Tulliallan Castle is a large house in Kincardine, Fife, Scotland. It is the second structure to have the name, and is a mixture of Gothic and Italian style architecture set amid some 90 acre of parkland just north of where the Kincardine Bridge spans the Firth of Forth. It has been the home of the Scottish Police College since 1954. On 1 April 2013, Tulliallan Castle became the headquarters of Police Scotland (the newly created national police service for Scotland), but in 2014 the service's headquarters temporarily relocated to nearby Stirling in the former Central Scotland Police HQ.

==14th-century castle==
An earlier structure about 1/2 mi northwest, Old Tulliallan Castle, was built by 1304, when it was ordered to be strengthened by Edward I of England, it then passed into the ownership of William Douglas, 1st Earl of Douglas, and was granted by the Douglases to the Edmonstones, and thence to a junior branch of the Blackadders, and finally to the Bruces of Carnock.
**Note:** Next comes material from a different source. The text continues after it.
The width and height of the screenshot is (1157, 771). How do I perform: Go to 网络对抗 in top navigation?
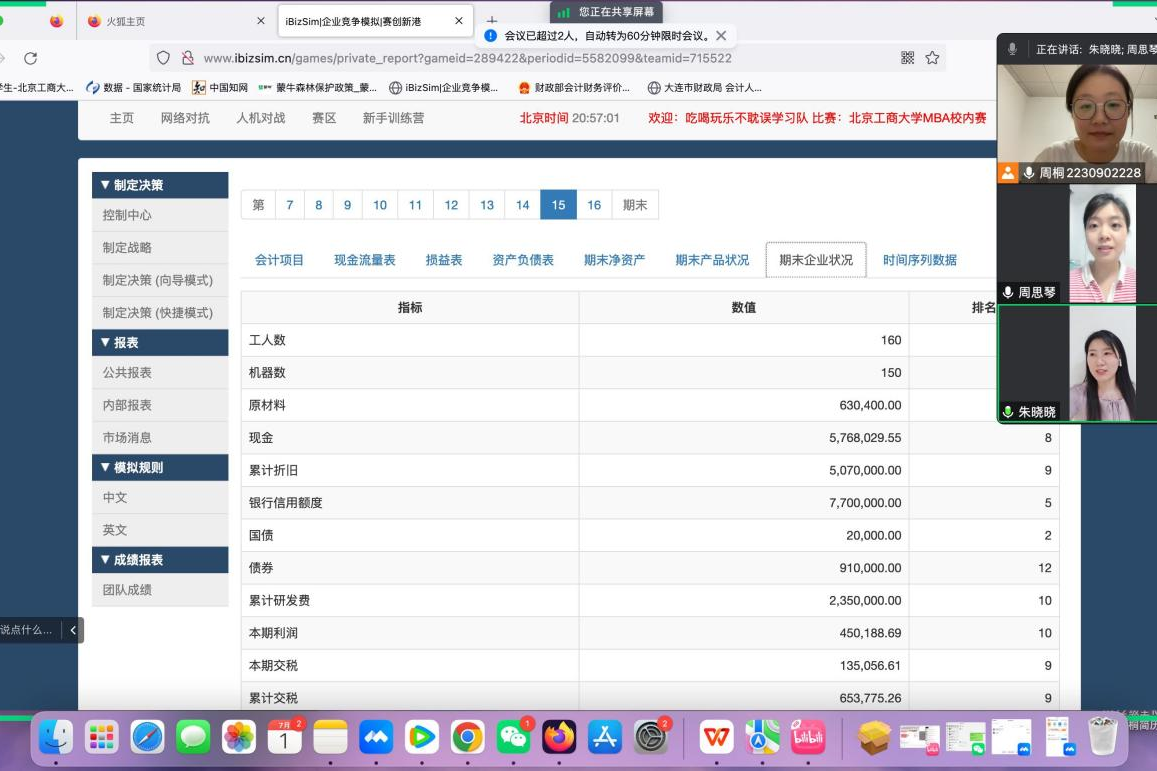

A fortified house with a keep and rib-vaulted ground floor, it was abandoned in the seventeenth century.

==19th-century castle==
The castle was built in 1812–1820 for Admiral Lord Keith, one time senior officer of Lord Nelson, paid for with prize money. The labour force said to include French prisoners of war.

During the Second World War it was used by the Polish Armed Forces in the West as their headquarters in Scotland.

Prior to the Second World War there was no central training for police officers in Scotland. After the war it was decided to centralise all police training and Tulliallan was the result. Tulliallan, from the Gaelic Tulach-Aluin ('beautiful knoll') was purchased in 1950 by the then Scottish Home Department for £9,100. The building was modernised and renovated and the first courses for inspectors and sergeants began in 1954. Over the years the site has been heavily modified to provide accommodation, catering, training, and teaching facilities for the Scottish Police College.

The building is now used as the administrative head of the Scottish Police College and also serves as the official residence of the Chief Constable of Police Scotland.

The building is sometimes colloquially known as "Castle Grayskull" by serving and retired officers in relation to the castle in the He Man fictional series.